That "is" defines "ought," or "The fact that a living entity is, determines what it ought to do," is clearly circular. Rand confuses this situation with her theory of moral choice which leaves the "ought" to choice and not to "is." This is the problem of pre-moral choice which has stymied Objectivist ethics for decades now.
If an ought is defined by an is, then how is this up to pre-moral choice? How can any choices be pre-moral? "Choosing life as your standard of value is a pre-moral choice. It cannot be judged as right or wrong; but once chosen, it is the role of morality to help man to live the best life possible." http://importanceofphilosophy.com/Ethics_LifeAsMoralStandard.html
So it appears that Objectivism has not bridged the is-ought gap as long as there is at least one a-moral choice ("it cannot be judged as right or wrong"), the so-called "pre-moral choice."

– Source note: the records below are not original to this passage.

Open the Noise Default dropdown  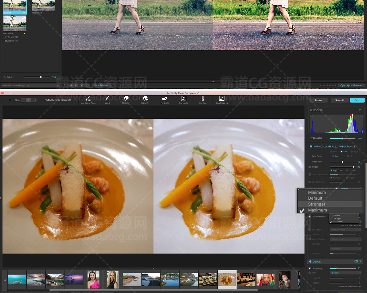tap(346, 273)
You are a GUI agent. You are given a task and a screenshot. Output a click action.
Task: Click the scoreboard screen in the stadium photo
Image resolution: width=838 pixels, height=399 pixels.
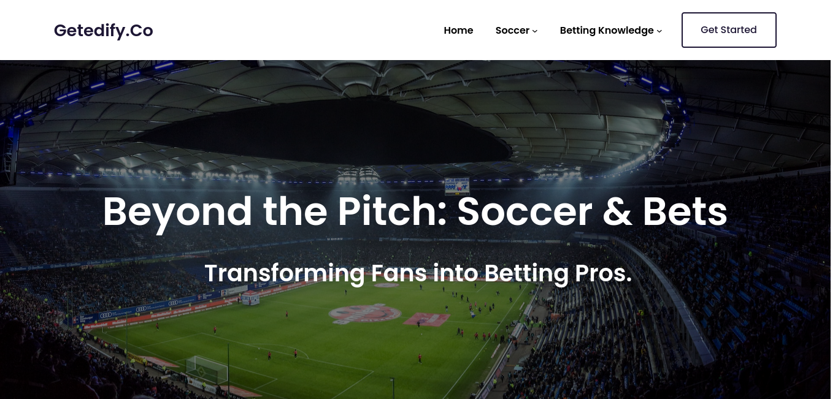tap(456, 185)
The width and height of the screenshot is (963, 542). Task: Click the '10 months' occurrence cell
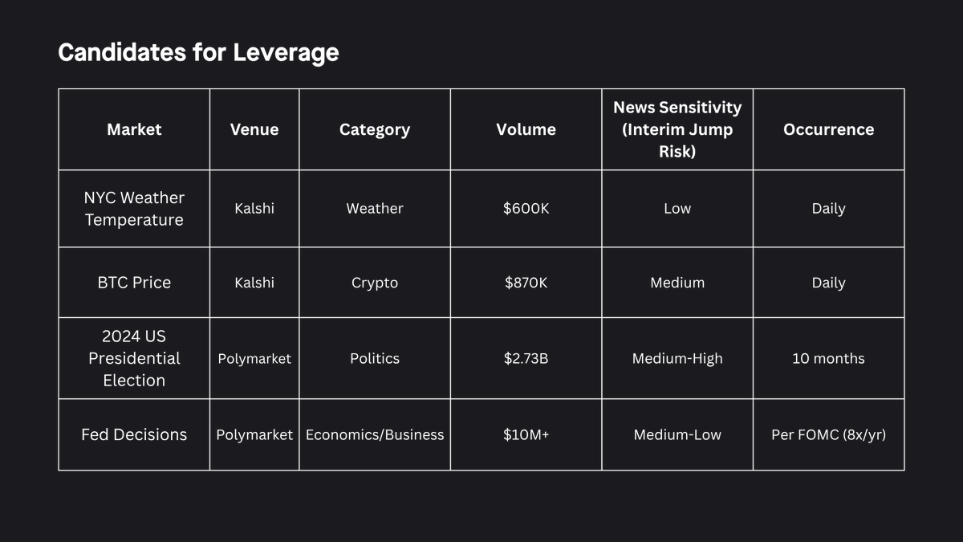pyautogui.click(x=828, y=358)
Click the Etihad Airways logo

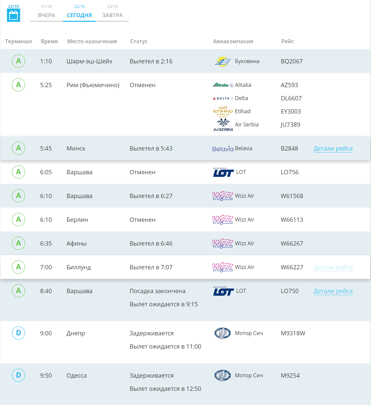223,111
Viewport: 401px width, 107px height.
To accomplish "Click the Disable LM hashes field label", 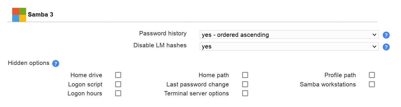I will click(160, 45).
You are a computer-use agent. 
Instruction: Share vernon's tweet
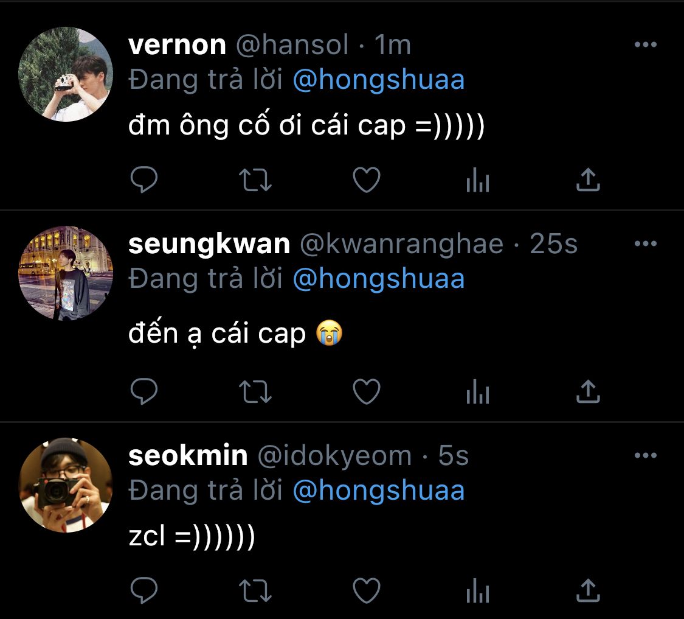(x=588, y=180)
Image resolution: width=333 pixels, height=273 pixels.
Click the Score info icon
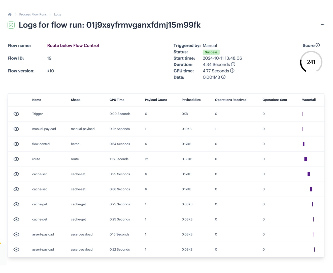tap(318, 45)
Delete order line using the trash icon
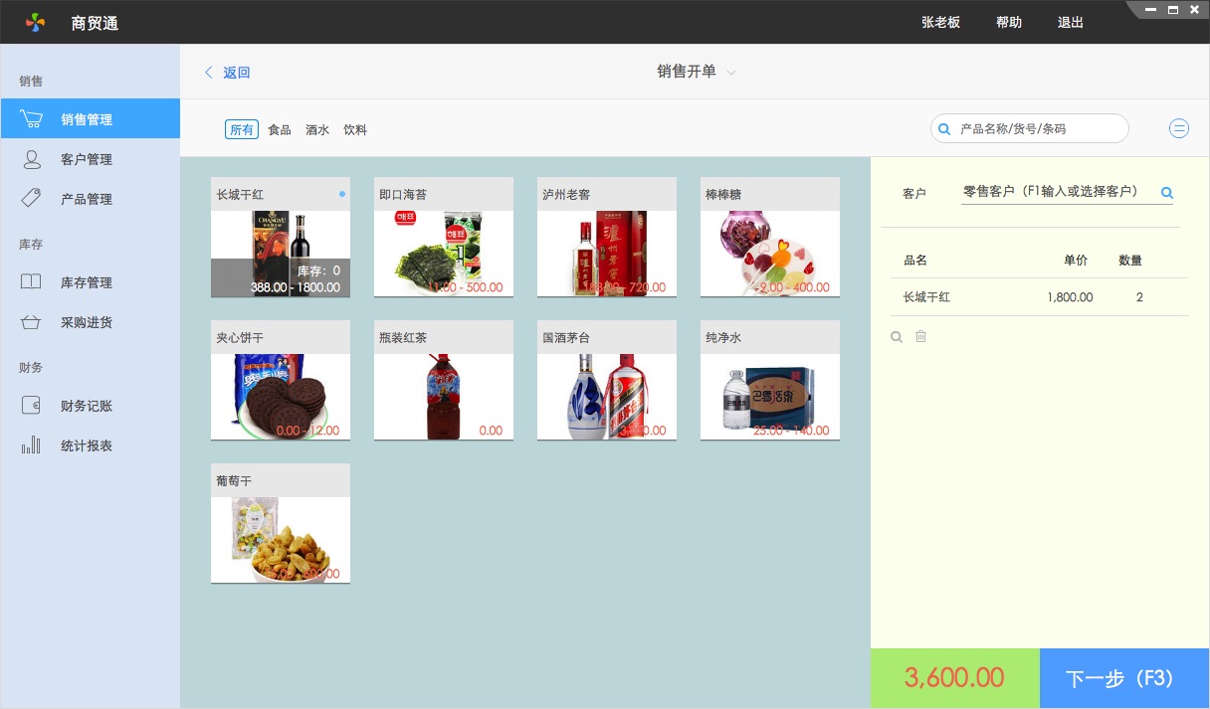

"You have no choice about the necessity to integrate your observations, your experiences, your knowledge into abstract ideas, i.e., into principles." OPAR, 1. However true that may be, Objectivism has not bridged the gap enabling them to integrate facts of reality into moral prescriptions. We may have no choice than to integrate them, but the "how" of this is left up in the air. Objectivism therefore leaves man with no philosophical guidance to make the correct pre-moral choice, only highly romantic novels to convince his mind through escapist literature.